### Article

On 02/12/2022 10:48, Tian, Kevin wrote:
From: Yishai Hadas <yishaih@xxxxxxxxxx>
Sent: Thursday, December 1, 2022 11:29 PM
+/**
+ * VFIO_MIG_GET_PRECOPY_INFO - _IO(VFIO_TYPE, VFIO_BASE + 21)
+ *
+ * This ioctl is used on the migration data FD in the precopy phase of the
+ * migration data transfer. It returns an estimate of the current data sizes
+ * remaining to be transferred. It allows the user to judge when it is
+ * appropriate to leave PRE_COPY for STOP_COPY.
+ *
+ * This ioctl is valid only in PRE_COPY states and kernel driver should
+ * return -EINVAL from any other migration state.
+ *
+ * The vfio_precopy_info data structure returned by this ioctl provides
+ * estimates of data available from the device during the PRE_COPY states.
+ * This estimate is split into two categories, initial_bytes and
+ * dirty_bytes.

######

* **To be done**
- a) From the VFIO patch email, extract the passage from "On 02/12/2022 10:48, Tian, Kevin" to "other migration state.".
- b) According to the VFIO patch email, what should the kernel driver return when this ioctl is called from a migration state other than PRE_COPY?
- c) Continue the VFIO patch email from its final line.

### Recorded information

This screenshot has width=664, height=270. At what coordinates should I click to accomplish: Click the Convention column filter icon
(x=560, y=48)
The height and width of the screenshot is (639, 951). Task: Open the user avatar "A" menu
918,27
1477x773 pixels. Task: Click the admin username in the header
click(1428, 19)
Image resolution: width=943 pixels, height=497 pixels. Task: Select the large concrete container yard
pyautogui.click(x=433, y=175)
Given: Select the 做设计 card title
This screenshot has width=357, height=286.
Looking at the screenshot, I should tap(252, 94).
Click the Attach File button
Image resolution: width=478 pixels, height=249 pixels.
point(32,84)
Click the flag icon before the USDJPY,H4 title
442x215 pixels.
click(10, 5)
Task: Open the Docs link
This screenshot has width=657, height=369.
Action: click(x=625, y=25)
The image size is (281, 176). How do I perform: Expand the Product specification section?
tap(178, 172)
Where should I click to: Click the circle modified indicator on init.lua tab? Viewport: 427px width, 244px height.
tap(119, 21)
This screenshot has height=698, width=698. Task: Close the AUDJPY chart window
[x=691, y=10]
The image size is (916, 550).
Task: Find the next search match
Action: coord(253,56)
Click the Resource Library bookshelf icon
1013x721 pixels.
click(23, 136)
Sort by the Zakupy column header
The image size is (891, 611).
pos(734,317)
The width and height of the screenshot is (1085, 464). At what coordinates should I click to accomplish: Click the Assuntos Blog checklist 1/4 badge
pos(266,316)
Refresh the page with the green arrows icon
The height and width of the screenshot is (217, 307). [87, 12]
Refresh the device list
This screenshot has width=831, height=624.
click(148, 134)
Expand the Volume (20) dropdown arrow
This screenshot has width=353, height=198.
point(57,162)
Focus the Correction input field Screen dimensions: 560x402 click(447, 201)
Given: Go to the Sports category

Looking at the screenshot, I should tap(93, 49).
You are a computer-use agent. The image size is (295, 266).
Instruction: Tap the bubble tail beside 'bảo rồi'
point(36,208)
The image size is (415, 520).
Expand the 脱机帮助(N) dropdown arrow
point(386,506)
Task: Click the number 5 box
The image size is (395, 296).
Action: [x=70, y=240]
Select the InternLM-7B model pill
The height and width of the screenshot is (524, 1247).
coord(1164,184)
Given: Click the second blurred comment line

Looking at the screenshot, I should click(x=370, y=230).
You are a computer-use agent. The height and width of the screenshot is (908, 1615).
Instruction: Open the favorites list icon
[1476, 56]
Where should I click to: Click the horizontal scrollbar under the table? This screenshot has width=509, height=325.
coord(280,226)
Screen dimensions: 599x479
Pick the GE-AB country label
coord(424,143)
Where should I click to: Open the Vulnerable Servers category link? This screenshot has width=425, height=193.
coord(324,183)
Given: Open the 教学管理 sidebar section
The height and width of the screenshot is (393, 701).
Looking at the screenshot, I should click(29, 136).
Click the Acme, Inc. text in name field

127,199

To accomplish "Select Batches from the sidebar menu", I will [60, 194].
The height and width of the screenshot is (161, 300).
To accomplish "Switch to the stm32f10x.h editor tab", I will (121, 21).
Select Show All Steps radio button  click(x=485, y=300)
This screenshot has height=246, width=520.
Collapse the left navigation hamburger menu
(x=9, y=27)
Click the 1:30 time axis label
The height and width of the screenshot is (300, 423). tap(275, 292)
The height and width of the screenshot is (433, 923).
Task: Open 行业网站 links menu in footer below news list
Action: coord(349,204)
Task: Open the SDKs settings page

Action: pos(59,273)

######

* **Solved problems**
- a)
On 02/12/2022 10:48, Tian, Kevin wrote:
From: Yishai Hadas <yishaih@xxxxxxxxxx>
Sent: Thursday, December 1, 2022 11:29 PM
+/**
+ * VFIO_MIG_GET_PRECOPY_INFO - _IO(VFIO_TYPE, VFIO_BASE + 21)
+ *
+ * This ioctl is used on the migration data FD in the precopy phase of the
+ * migration data transfer. It returns an estimate of the current data sizes
+ * remaining to be transferred. It allows the user to judge when it is
+ * appropriate to leave PRE_COPY for STOP_COPY.
+ *
+ * This ioctl is valid only in PRE_COPY states and kernel driver should
+ * return -EINVAL from any other migration state.

- b) -EINVAL

- c)
+ *
+ * The initial_bytes field indicates the amount of initial precopy
+ * data available from the device. This field should have a non-zero initial
+ * value and decrease as migration data is read from the device.
+ * It is recommended to leave PRE_COPY for STOP_COPY only after this field
+ * reaches zero. Leaving PRE_COPY earlier might make things slower.
'slower' because partially transferred initial state is wasted and a full
state transfer is still required in STOP_COPY?
Not only, 'the initial_bytes' can serve any driver for its specific
needs to reduce downtime.
For example, mlx5 passes by that some metadata about the state that
allows the target to be prepared for during STOP_COPY.
This data can be used by the FW to allocate host pages pre-ahead,
reorganize its internal data structure accordingly, etc.
Leaving PRE_COPY to STOP_COPY earlier might not give the target the
chance to enjoy from that information and things might be slower as part
of STOP_COPY.
+ *
+ * The dirty_bytes field tracks device state changes relative to data
+ * previously retrieved. This field starts at zero and may increase as
+ * the internal device state is modified or decrease as that modified
+ * state is read from the device.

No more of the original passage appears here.